- **EXTRAIT CHOISI**

________

Des politiques de soutien à la valorisation de la coopération
Des conseils de parents à l’école maternelle et dans les établissements d’accueil des jeunes enfants
4Dès les années 1980, différents textes officiels ont institutionnalisé l’ouverture de l’école aux parents (Francis, 2009a, b) et encouragé le développement de contacts « étroits, fréquents, confiants » (MEN, 1986). La loi d’orientation sur l’éducation de 1989 a positionné les parents au rang de « partenaires » et depuis, le législateur n’a eu de cesse d’insister sur l’importance de la qualité de l’accueil, des droits d’information et d’expression des parents, de leur place et leur rôle dans l’école et dans les parcours scolaires de leurs enfants. Les circulaires distinguent deux niveaux, celui collectif de la délégation et celui, individuel, visant l’accompagnement du parcours scolaire de chaque élève et des relations avec sa famille, en particulier dans les territoires concernés par les programmes de réussite éducative (Francis, 2010a, b ; Francis et Join-Lambert Milova, 2011).
5Si dans les années 2000, la focale est placée sur les droits d’information et d’expression des parents (MEN, 2006, 2012), elle est désormais également axée sur la coopération avec les parents par l’accès effectif à ces droits, par la recherche de nouvelles modalités d’accueil et par le développement du soutien aux parents (MENESR, 2013).
6Concernant les Établissements d’accueil des jeunes enfants (EAJE), c’est plus récemment qu’est apparue l’institutionnalisation de la participation des parents à la vie des établissements. Le décret n° 2007-230 du 20 février 2007 insiste sur le fait que l’admission de l’enfant dans un établissement entraine la participation à l’élection de parents délégués au conseil de crèche, structure déjà recommandée par la circulaire n° 83/22 du 30 juin 1983. Ces parents délégués deviennent de fait représentants dans des instances formalisées, avec d’autres partenaires, notamment les professionnelles de la petite enfance, celles par exemple de la Caisse d’allocation familiale, de la Protection maternelle et infantile. Ce décret souligne l’importance d’un partage autour d’actions communes et stipule que le projet d’établissement s’élabore entre parents et professionnelles après concertation dans deux commissions, l’une liée au projet social, l’autre au projet éducatif.

________

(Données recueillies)
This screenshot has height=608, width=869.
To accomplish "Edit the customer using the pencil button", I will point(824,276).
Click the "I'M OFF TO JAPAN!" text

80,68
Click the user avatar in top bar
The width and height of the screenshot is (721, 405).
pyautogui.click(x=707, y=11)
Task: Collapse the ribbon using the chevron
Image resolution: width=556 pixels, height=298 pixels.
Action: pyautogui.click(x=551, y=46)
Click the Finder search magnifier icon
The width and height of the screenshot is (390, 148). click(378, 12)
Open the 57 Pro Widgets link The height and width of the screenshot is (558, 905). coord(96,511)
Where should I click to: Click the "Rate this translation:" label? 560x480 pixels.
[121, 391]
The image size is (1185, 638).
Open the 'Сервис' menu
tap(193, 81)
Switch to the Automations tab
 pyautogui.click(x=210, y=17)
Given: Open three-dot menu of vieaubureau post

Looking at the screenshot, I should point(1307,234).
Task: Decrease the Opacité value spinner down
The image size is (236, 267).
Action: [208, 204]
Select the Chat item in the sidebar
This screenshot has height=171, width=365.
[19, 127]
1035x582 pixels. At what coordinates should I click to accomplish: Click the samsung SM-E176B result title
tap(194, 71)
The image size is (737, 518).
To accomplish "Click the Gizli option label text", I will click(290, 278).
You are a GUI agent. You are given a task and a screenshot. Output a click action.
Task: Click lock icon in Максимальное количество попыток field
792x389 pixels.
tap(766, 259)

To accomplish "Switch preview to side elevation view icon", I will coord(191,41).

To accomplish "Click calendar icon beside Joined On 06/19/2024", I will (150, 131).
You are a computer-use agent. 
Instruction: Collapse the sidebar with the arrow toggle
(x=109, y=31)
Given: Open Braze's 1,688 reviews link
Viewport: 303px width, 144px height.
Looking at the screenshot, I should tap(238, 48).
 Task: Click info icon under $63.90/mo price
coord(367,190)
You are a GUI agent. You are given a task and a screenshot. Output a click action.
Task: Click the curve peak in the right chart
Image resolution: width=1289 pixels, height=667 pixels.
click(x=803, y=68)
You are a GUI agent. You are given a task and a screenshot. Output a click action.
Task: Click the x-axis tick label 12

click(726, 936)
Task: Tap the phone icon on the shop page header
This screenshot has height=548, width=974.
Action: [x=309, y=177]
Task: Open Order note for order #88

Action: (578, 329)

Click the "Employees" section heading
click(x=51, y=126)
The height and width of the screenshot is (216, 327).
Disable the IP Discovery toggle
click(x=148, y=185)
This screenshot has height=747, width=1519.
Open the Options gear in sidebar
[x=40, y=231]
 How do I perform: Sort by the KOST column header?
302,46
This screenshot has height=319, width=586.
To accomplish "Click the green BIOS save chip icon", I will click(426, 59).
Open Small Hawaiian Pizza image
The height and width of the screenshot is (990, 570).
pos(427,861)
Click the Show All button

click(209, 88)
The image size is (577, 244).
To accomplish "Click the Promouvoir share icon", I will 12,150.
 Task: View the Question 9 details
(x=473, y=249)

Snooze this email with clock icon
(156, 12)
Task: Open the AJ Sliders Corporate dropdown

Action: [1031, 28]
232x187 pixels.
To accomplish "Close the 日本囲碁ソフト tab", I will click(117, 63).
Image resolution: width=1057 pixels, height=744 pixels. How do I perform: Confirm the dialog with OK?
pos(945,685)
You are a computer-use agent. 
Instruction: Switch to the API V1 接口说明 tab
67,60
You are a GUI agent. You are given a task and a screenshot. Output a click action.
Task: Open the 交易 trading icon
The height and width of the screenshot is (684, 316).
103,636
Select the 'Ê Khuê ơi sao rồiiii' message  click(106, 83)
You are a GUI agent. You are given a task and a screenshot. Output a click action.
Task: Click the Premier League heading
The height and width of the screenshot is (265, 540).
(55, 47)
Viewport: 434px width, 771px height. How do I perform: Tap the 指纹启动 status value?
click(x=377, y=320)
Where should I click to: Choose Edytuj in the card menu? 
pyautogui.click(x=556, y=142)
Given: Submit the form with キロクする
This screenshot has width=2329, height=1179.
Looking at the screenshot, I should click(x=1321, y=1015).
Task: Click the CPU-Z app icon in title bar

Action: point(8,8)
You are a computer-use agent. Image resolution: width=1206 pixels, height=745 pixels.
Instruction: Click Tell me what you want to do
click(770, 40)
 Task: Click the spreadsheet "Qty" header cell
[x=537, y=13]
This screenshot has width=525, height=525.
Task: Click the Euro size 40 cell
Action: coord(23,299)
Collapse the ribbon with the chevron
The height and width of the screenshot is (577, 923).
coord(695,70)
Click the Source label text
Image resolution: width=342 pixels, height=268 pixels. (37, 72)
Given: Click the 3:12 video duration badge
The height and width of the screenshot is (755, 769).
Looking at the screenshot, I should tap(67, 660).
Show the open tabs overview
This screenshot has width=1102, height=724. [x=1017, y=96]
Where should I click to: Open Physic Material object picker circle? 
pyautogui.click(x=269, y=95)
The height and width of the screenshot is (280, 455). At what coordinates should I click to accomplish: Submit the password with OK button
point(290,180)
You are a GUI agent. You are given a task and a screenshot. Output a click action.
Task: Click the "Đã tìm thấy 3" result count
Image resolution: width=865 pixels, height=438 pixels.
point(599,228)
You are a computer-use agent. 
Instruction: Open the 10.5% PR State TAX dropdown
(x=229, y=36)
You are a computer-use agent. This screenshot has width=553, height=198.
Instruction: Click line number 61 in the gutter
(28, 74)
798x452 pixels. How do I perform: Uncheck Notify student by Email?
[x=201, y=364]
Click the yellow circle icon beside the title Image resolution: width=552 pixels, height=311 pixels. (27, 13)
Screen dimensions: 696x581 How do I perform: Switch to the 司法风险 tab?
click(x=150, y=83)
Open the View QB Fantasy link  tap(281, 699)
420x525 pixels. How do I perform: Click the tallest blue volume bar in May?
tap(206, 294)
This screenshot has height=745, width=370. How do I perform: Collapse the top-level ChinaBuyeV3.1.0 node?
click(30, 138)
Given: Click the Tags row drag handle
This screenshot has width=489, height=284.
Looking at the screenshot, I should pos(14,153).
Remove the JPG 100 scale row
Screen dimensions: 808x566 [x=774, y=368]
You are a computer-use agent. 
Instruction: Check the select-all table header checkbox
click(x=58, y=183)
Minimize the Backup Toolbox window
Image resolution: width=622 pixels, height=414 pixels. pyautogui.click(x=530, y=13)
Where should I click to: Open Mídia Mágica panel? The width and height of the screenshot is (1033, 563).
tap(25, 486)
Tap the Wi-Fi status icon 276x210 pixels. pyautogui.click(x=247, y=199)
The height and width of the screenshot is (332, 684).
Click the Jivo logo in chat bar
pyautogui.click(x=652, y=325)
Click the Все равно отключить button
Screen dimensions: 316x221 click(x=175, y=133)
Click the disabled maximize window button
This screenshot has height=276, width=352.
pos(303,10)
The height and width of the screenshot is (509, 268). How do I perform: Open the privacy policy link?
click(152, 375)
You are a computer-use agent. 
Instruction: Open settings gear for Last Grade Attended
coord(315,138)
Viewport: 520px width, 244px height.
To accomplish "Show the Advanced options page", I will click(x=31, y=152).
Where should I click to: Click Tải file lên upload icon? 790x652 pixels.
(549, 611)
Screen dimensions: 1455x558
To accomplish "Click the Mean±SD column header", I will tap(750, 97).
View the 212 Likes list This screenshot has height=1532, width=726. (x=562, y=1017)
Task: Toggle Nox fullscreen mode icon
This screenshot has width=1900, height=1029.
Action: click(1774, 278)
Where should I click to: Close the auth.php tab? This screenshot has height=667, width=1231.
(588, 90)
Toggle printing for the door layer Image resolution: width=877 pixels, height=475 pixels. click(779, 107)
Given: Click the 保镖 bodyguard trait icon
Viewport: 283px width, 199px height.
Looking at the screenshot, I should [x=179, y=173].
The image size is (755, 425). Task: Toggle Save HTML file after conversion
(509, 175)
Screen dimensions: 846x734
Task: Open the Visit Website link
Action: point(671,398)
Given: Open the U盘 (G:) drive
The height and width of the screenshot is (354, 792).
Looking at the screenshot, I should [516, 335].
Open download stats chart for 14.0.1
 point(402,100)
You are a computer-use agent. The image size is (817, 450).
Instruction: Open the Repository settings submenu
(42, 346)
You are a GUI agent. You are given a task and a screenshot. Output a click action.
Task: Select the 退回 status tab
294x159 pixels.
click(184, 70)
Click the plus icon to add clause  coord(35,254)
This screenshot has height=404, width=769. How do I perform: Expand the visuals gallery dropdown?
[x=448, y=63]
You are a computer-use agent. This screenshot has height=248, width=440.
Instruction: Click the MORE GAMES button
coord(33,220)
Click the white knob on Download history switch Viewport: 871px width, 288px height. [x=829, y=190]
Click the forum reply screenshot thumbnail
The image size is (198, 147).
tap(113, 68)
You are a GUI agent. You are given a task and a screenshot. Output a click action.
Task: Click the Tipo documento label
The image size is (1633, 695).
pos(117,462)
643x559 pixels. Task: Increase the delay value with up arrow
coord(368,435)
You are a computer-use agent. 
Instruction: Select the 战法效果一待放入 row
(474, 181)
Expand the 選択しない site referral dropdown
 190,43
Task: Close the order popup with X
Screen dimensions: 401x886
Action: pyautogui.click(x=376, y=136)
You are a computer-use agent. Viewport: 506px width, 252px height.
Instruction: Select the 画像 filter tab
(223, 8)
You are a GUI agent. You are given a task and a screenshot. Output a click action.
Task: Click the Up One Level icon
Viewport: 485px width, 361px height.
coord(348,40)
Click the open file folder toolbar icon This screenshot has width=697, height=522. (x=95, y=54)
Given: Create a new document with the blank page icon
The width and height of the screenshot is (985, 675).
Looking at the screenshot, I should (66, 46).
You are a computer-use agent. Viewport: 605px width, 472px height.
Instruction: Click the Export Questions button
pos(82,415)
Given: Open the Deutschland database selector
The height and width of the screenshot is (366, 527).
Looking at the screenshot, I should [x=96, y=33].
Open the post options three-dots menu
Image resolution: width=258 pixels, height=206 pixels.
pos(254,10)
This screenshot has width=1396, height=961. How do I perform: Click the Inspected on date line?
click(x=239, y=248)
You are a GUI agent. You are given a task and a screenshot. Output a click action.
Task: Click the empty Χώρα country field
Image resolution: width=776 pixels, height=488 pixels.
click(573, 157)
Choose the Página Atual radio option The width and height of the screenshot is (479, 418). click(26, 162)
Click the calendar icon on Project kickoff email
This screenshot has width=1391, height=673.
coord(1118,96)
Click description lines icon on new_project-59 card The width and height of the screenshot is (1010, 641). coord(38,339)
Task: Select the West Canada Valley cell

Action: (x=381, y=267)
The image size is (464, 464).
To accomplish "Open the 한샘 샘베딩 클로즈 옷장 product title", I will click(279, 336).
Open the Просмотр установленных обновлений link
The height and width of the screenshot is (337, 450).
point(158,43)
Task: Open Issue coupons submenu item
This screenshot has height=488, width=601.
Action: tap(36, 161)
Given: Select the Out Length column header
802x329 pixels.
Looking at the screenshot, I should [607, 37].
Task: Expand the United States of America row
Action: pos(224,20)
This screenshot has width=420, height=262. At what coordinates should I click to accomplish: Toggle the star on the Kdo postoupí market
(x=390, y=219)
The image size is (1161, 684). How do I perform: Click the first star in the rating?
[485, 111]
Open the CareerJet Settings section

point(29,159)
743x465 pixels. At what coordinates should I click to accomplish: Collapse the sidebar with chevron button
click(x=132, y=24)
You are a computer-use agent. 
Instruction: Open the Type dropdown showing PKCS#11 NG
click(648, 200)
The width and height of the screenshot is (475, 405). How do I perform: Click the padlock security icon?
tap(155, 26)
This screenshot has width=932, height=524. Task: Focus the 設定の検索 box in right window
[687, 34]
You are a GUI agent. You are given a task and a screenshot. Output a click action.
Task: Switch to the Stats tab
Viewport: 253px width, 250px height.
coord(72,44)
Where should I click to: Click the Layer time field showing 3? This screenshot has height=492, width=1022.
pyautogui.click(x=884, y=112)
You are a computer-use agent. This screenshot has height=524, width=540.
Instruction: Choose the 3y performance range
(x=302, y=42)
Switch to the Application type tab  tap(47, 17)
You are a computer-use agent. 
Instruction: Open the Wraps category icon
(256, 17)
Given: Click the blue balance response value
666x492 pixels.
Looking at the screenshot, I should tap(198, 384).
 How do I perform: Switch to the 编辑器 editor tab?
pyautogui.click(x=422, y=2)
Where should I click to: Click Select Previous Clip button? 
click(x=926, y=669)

________

- **CONSIGNE**
D'après l'extrait sur la place des parents à l'école, par quels moyens la coopération avec les parents est-elle désormais recherchée ? Donnez-les tous.

- **RÉPONSE**
- l'accès effectif aux droits d'information et d'expression des parents
- la recherche de nouvelles modalités d'accueil
- le développement du soutien aux parents